1. Which, if any of the available contracts would you be willing to accept?

2. Which is the best contract for you?

3. If you could design your own contract that would reduce your exposure to the greatest extent, what would it be?

Make use of the data in Exhibit 1 of the (B) case which is downloadable from the MDM spreadsheet library in the course folder, or by right clicking this link to Weather.xls.

In your preparation, if you need to become more familiar with derivatives in general to get started, think about these questions regarding the (A) case:

1. What is the diagram of payoffs at the end of the life of the contract presented in Exhibit 1?

2. What are the pros and cons of weather protection from PNW’s perspective?

3. Why is Enron in this situation?  What does Enron stand to gain?

4. How should Mary Watts proceed to assess, and decide upon, the use of weather protection for PNW?  What criteria should she use to make her decision?

Objectives:
Seeing the relevant risk
Modeling the risk appropriately
The "ideal" hedge

15. Assignment for Petrosupra Exploration

Prepare:  Petrosupra Exploration (UVA-QA-DRAFT)               

Reference:  Using OptQuest (UVA-QA-0594)

Assignment Questions:

1.    First do a risk-neutral analysis.             

a)  How do you model the price of oil, based on the data in the case at the time of the case (not hindsight)? 

b)  How do you model any other uncertainties?  What is the expected monetary value and risk profile of the base opportunity without considering enhanced recovery?  Be very clear about how your spreadsheet model works. You may care to include the influence diagram to document your decision model. 

c)  What is the expected monetary value and risk profile of the total opportunity including enhanced recovery.  Be clear about how you model the opportunity represented by enhanced recovery and the decision whether to do it.

2.    Now consider risk aversion in your analysis.  What would be the certainty equivalent for  the total opportunity including enhanced recovery.

3. a) Consider each of the three deals with Claiborne Chemical, one by one, from a conceptual standpoint.  For each deal, do you think that deal would be   preferable to Petrosupra versus  no arrangement with Claiborne, assuming   Petrosupra has no other exposure to oil price risk?
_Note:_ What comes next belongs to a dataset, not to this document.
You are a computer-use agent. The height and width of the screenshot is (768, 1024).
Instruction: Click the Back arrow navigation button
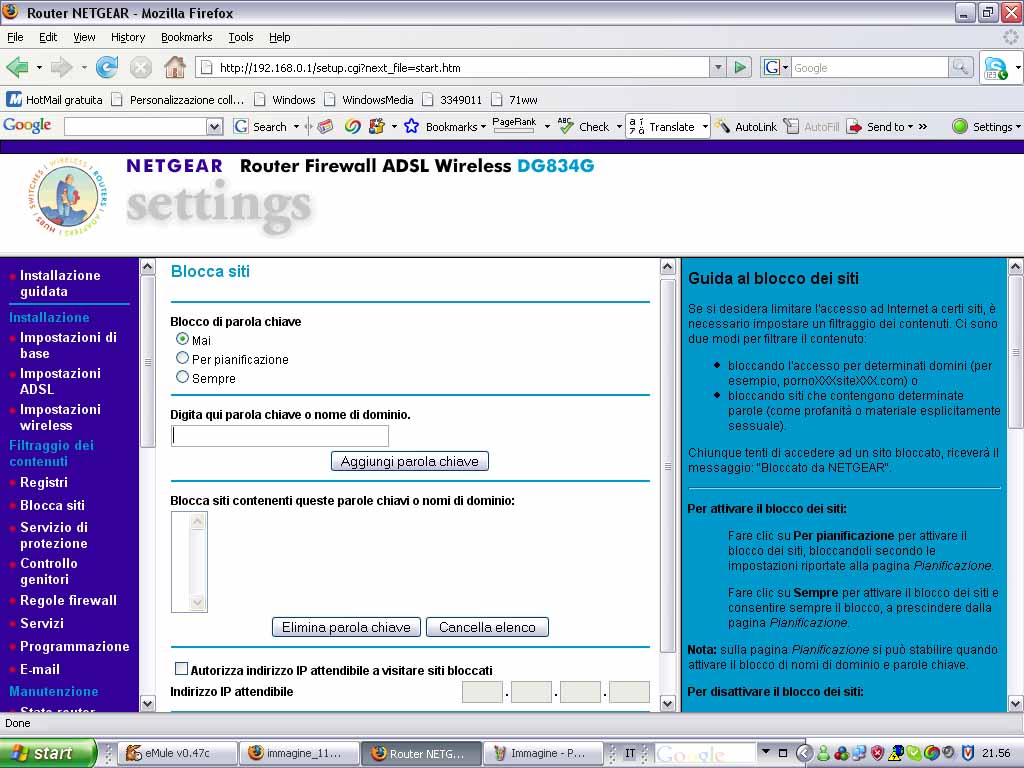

Was it wise for Claiborne to   be willing to offer each of these deals, assuming they had no other use for oil or   exposure to the price of oil? 

   b)  What should Petrasupra do about the project in light of the Claiborne offer? If you wish to simplify matters here by treating the decision about the enhanced recovery the same way you did in question 1, that is fine.  If you can go beyond the 50-50 split to find what share of the Claiborne commitment should be traded for what share of the LaFource opportunity, you will earn the special title of supermodeler.    

4.  What suggestions do you have for making the opportunity even better?  How might you begin to model and evaluate these ideas?

Please make use of the spreadsheet OILPRICES.XLS in your preparation.

Objectives:
Review random walk
Analyze multiple downstream decisions and options
Build intuition
Finding optimal decision variables using Optquest


Thanks for your work in the class.  Happy Modeling!